Inflation is when the general price of goods and services increases across the economy, reducing the purchasing power of a currency and the value of certain assets. The same paycheck covers less goods, services, and bills. It is sometimes referred to as a “hidden tax,” as it leaves taxpayers less well-off due to higher costs and “bracket creep,” while increasing the government’s spending power.

The standard deduction reduces a taxpayer’s taxable income by a set amount determined by the government. It was nearly doubled for all classes of filers by the 2017 Tax Cuts and Jobs Act as an incentive for taxpayers not to itemize deductions when filing their federal income taxes.
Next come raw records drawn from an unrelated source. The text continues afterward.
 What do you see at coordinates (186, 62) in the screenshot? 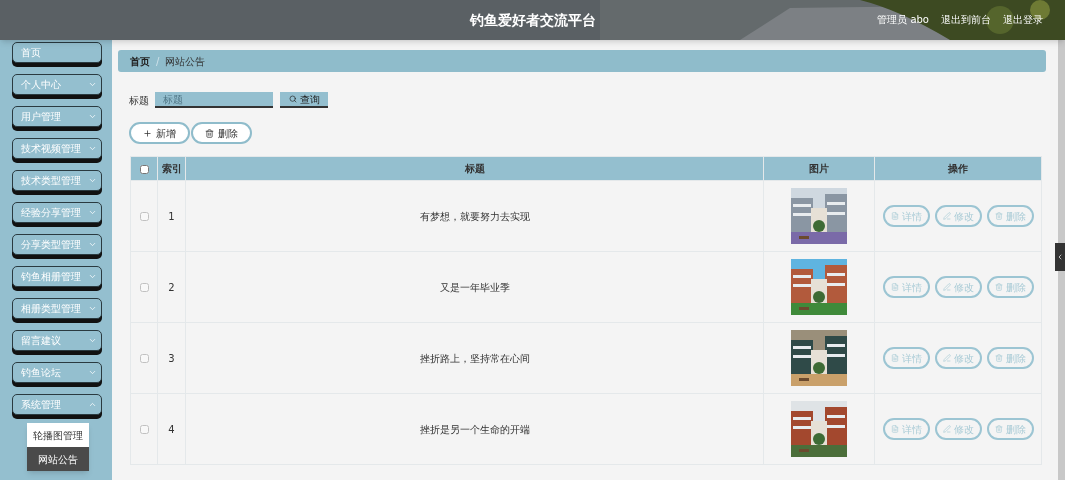
I see `breadcrumb-item: 网站公告` at bounding box center [186, 62].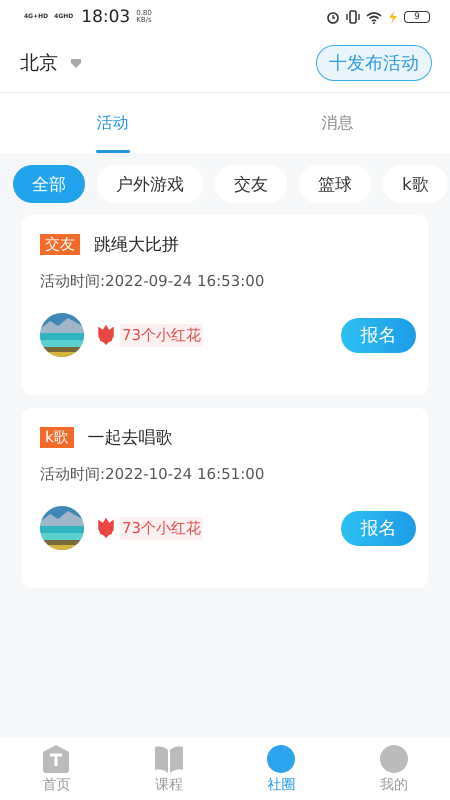 The image size is (450, 800). What do you see at coordinates (333, 17) in the screenshot?
I see `alarm-icon` at bounding box center [333, 17].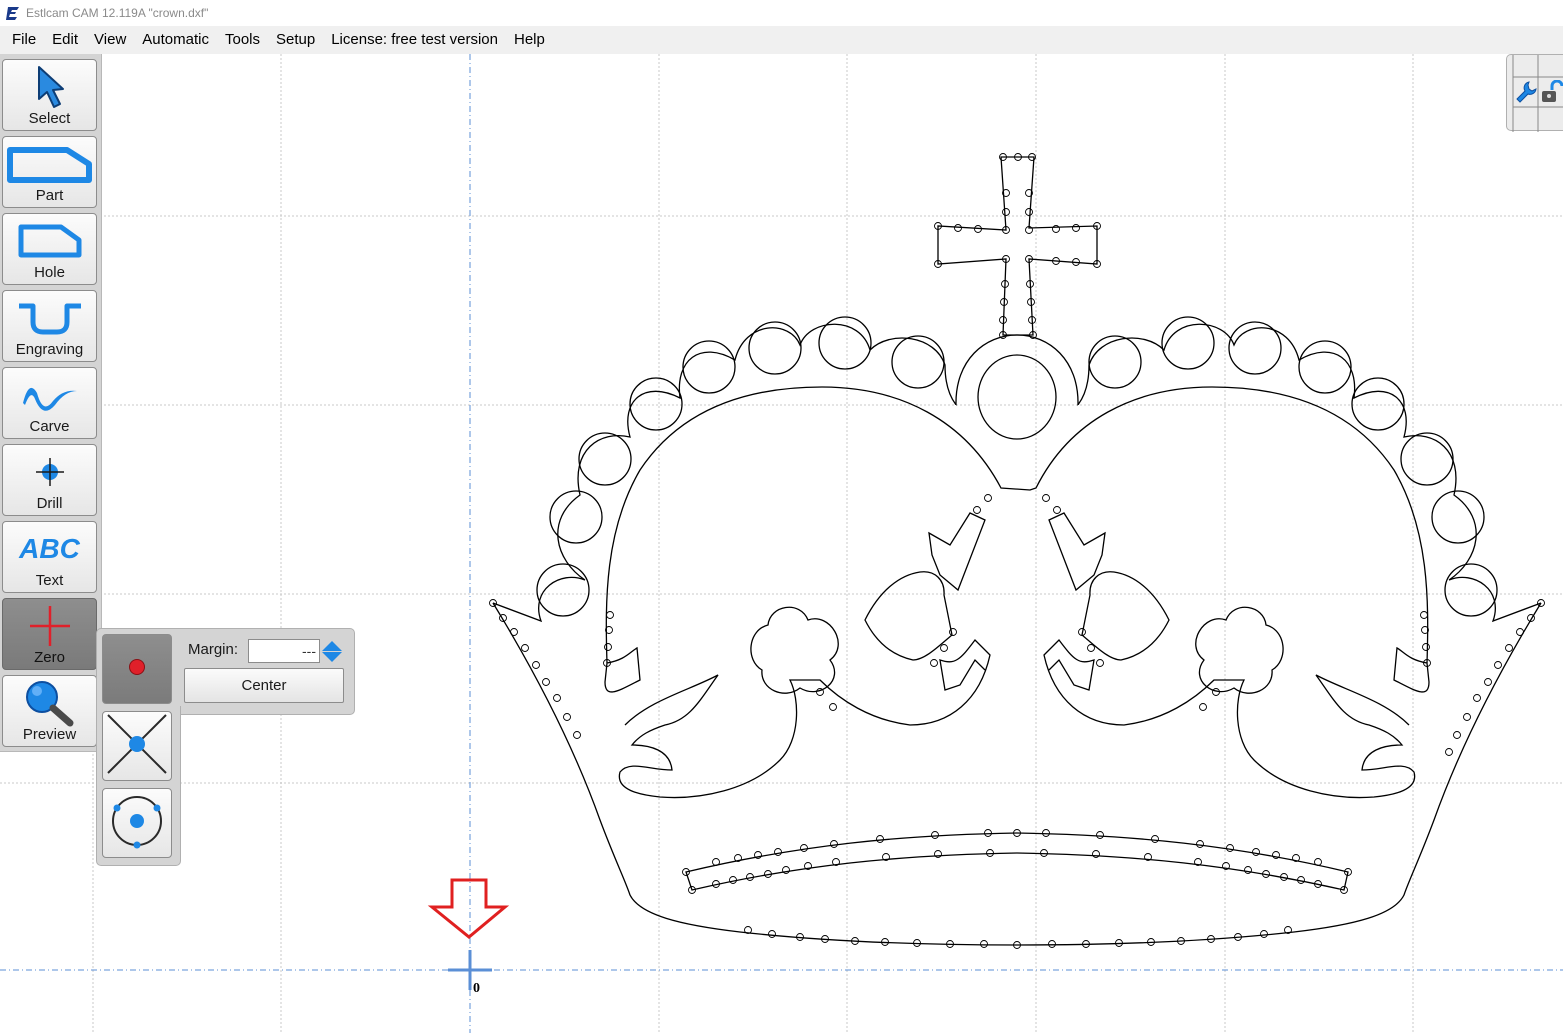 This screenshot has width=1563, height=1033. What do you see at coordinates (50, 626) in the screenshot?
I see `zero-cross-icon` at bounding box center [50, 626].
Depreciation is a measurement of the “useful life” of a business asset, such as machinery or a factory, to determine the multiyear period over which the cost of that asset can be deducted from taxable income. Instead of allowing businesses to deduct the cost of investments immediately (i.e., full expensing), depreciation requires deductions to be taken over time, reducing their value and discouraging investment.

The federal child tax credit (CTC) is a partially refundable credit that allows low- and moderate-income families to reduce their tax liability dollar-for-dollar by up to $2,000 for each qualifying child. The credit phases out depending on the modified adjusted gross income amounts for single filers or joint filers.

A tax credit is a provision that reduces a taxpayer’s final tax bill, dollar-for-dollar. A tax credit differs from deductions and exemptions, which reduce taxable income, rather than the taxpayer’s tax bill directly.